§ WHAT NEEDS TO BE DONE
Find every line in the records below that contains the string "pixel", and copy each of those lines in full.

§ RECORDS TO PROCESS
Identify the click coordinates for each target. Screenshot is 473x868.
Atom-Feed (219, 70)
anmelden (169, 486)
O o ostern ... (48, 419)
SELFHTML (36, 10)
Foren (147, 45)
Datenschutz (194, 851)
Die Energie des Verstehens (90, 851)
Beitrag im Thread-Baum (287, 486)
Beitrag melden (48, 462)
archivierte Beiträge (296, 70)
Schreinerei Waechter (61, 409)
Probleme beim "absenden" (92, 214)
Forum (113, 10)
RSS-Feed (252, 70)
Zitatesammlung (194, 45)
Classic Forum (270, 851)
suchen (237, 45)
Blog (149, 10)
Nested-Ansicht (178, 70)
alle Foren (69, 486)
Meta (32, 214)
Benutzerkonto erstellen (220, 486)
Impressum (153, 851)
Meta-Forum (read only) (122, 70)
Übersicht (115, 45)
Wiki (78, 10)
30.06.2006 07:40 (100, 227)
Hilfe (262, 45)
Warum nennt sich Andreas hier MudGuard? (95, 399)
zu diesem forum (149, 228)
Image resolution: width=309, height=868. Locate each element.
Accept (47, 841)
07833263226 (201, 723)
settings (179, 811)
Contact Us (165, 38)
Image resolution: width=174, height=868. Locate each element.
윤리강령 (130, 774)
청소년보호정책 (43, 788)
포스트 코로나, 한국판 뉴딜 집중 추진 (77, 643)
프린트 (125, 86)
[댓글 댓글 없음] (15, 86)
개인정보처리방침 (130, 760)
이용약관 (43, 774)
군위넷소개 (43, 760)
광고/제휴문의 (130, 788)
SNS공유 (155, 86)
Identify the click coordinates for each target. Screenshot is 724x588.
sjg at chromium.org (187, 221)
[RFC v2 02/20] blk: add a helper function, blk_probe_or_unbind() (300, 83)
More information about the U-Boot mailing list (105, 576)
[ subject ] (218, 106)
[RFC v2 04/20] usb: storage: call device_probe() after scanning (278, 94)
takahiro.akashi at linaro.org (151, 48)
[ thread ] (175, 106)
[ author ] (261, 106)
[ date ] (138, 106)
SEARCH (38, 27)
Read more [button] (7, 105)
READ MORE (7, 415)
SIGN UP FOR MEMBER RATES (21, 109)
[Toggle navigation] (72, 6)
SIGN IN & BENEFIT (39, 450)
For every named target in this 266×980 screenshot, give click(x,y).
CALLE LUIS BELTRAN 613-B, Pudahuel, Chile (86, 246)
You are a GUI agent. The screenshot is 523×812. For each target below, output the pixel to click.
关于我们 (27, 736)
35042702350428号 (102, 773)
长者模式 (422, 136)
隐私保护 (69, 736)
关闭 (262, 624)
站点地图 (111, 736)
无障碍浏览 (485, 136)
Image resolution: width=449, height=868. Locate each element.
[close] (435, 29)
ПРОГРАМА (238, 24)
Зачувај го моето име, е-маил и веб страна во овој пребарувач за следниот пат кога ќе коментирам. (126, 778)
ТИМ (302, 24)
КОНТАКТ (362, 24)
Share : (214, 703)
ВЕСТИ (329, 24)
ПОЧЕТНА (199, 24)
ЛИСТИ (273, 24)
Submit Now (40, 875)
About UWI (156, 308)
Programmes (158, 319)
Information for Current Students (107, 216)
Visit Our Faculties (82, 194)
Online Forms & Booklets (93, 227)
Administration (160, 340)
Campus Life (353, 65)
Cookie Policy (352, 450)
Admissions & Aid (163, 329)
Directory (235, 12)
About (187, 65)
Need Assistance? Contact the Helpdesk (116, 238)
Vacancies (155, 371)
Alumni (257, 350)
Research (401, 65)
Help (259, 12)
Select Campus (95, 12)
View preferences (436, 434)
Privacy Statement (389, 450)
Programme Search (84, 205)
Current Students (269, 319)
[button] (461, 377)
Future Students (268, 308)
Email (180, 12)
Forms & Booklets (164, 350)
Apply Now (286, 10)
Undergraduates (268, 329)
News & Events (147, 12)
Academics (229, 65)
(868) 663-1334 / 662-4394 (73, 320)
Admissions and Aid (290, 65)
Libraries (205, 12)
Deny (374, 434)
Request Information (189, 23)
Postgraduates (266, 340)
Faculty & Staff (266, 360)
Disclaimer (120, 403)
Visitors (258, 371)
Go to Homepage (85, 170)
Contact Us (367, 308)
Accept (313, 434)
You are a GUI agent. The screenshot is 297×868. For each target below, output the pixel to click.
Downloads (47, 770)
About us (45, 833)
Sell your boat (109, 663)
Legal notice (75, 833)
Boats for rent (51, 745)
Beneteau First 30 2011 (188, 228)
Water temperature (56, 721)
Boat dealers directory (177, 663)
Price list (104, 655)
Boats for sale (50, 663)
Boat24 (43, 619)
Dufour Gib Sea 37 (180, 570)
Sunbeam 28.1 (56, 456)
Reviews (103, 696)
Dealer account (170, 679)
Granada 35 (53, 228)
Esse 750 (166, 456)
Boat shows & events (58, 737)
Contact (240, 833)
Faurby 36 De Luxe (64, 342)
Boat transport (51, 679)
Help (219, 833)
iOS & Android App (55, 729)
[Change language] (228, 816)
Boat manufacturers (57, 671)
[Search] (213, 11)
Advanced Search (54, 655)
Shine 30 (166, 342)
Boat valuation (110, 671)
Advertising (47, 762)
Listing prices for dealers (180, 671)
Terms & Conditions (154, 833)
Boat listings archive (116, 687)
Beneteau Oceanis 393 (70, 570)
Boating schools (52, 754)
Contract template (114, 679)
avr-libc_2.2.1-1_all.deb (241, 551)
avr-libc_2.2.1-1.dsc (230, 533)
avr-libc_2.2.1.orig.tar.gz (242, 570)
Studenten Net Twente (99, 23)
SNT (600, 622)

§ RESULT OF THE TASK
You are a GUI agent. The screenshot is 523×812. For each target below, output the pixel to click.
You are a GUI agent. The screenshot is 297×868. For each target below, output the pixel to click.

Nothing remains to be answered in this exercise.